Chains are born here. There are multiple reasons for this, some involving the demographics of the area. But this is one crucial part: Businesspeople launch restaurants with the intention of replicating them, either as multi-unit or franchise concepts. Put another way: A second location isn't merely the result of a successful first one, it's by design.
An independent restaurant, usually the vision of a single person, family or partnership, operates by fundamentally different imperatives than a chain, even a would-be chain. The founder of a chain concerns himself with how easy it is to replicate the menu and streamline training and whether or not it will "play in Peoria."
For a chain, successful food is often accessible food that plays to the lowest common denominator, put together in a menu that tells a story but doesn't push the envelope or spook the horses. That's what Carmel Café does.
The fourth location of this concept spearheaded by Outback co-founder Chris Sullivan opened in August in South Tampa in a drop-dead gorgeous building designed by Alfonso Architects (who also designed Grille One Sixteen, which Carmel's exterior strongly resembles). The 4,000-square-foot interior is lovely, with a long and dramatic mural painted by Alberto Alfonso, founding principal of the architecture firm.
Already waits are long and the valet parkers seem perpetually in a lather.
But what's on the plate? It's the Olive Garden of Mediterranean small plates. Several dishes are actively poor, but much of the menu is merely bland. In a city that has sizzled of late with exciting new restaurants (look for a review of the new Oxford Exchange in a couple weeks), it's perplexing that people are lining up for such anemic Caesar salads ($3.69) and flavorless edamame hummus ($3.79).
But I think I know why. Carmel Café is stylish but affordable. And more than that, it's novel. In its first locations, it used iPads in the service of the wine program, but it has graduated to a full iPad ordering system with patrons scrolling through menu categories and looking at photos, firing their own orders when they feel ready. They can pay directly from the iPad, order more wine, check their subtotal — in true 21st century style, it obviates the need for much conversation at all.
And therein lie some problems. In several visits, servers were reduced to holding up a dish in the hopes of finding an owner. The ambitious wine program was undermined when a server couldn't tell the difference between a red and a rose. And because servers don't know what you've ordered, if the iPad ordering misfires (as it did when we ordered a salad and a burger at one time, which was recorded amusingly in the system as "Caesar salad, medium rare"), you're out of luck.

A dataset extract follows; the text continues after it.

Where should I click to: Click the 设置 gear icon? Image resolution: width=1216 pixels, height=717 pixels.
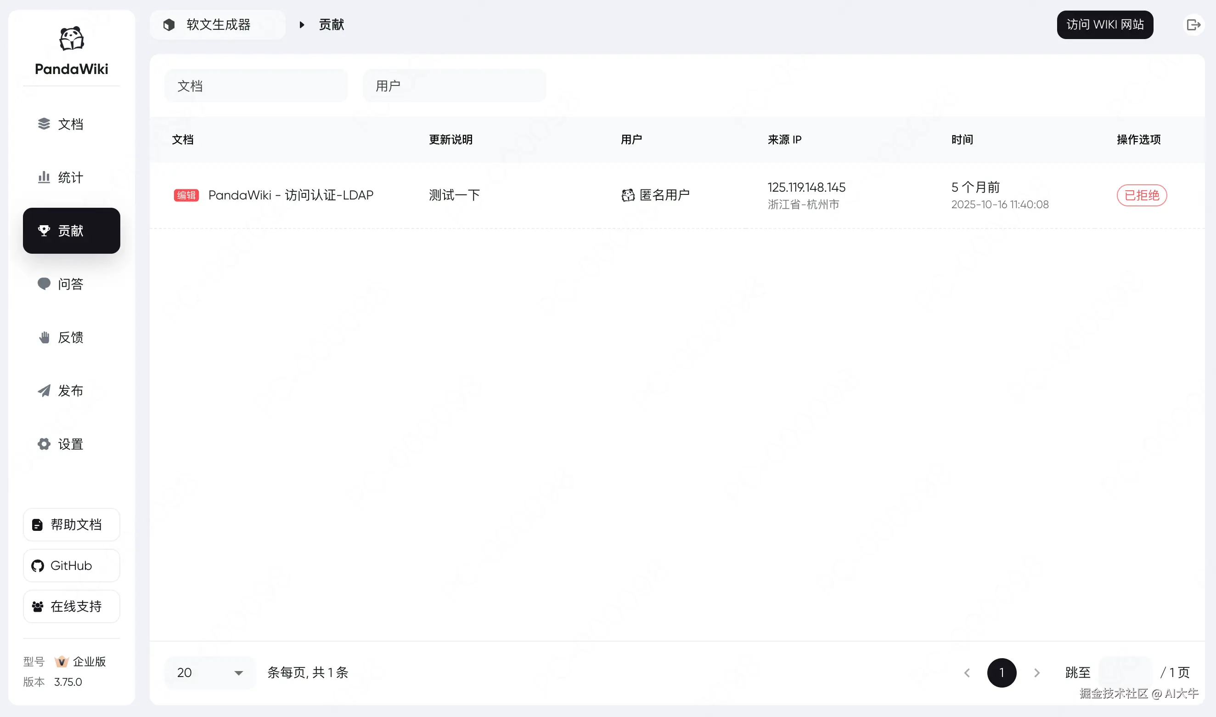tap(44, 444)
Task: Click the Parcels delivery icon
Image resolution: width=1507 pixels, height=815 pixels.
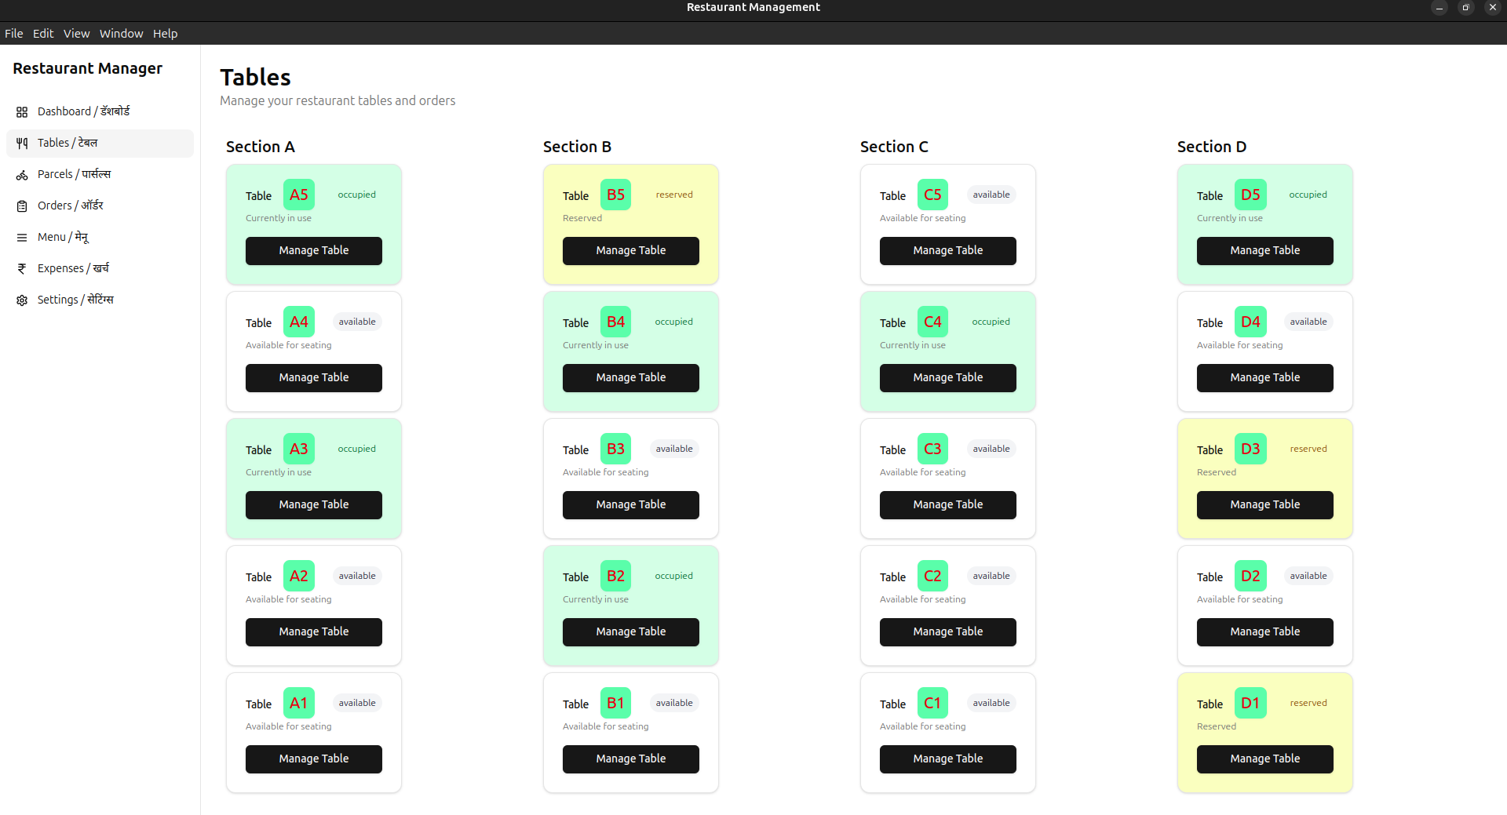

Glitches in the system and service can be ironed out, but the real problem is what's on the plate at Carmel Café. A Moroccan lemon chicken ($9.79 for small, $12.99 for large) was dry, unattractive and swimming in a flavorless broth. A plate of "roasted vegetables" ($7.59) brought virtually raw cauliflower, squash and such, utterly unseasoned. A pistachio apricot quinoa ($2.49) was a back-to-the-drawing-board pile of sweet sludge.
With traditional meze options like baba ganoush ($3.99) or warm olives ($4.99), virtually any mom-and-pop Middle Eastern restaurant in the area could run circles around the Carmel version. Where Carmel manages to rise above mediocrity is with more American fare: hearty meatballs in a lively tomato sauce ($6.49), a solid Meyer beef hamburger with fries ($8.79), soft braised short ribs over creamy polenta ($9.49 small, $13.99 large).
The wine list is the high point at Carmel Café, a mix of Old World and New World wines offered in pours of three sizes as well as by the bottle. Interesting stuff, fairly priced. A case in point: A St. Suprey Estate, 2006 Napa Valley cab is listed at $48 per bottle; it retails for around $33 — not a bad markup. And Michael David's 2009 petite sirah/petit verdot blend sells for $37; retail you may be able to find it for around $15. Still, with so few staffers able to speak intelligently about wine, you're left to hunt and peck on the iPad.
This review may do little to discourage the hoards of Tampa Bay diners who are already fans of the growing number of Carmel Cafés. They are lively and hip, with a see-and-be-seen glamor. But, to be the kind of chain concept the Tampa Bay area claims with pride, service and food need much more attention.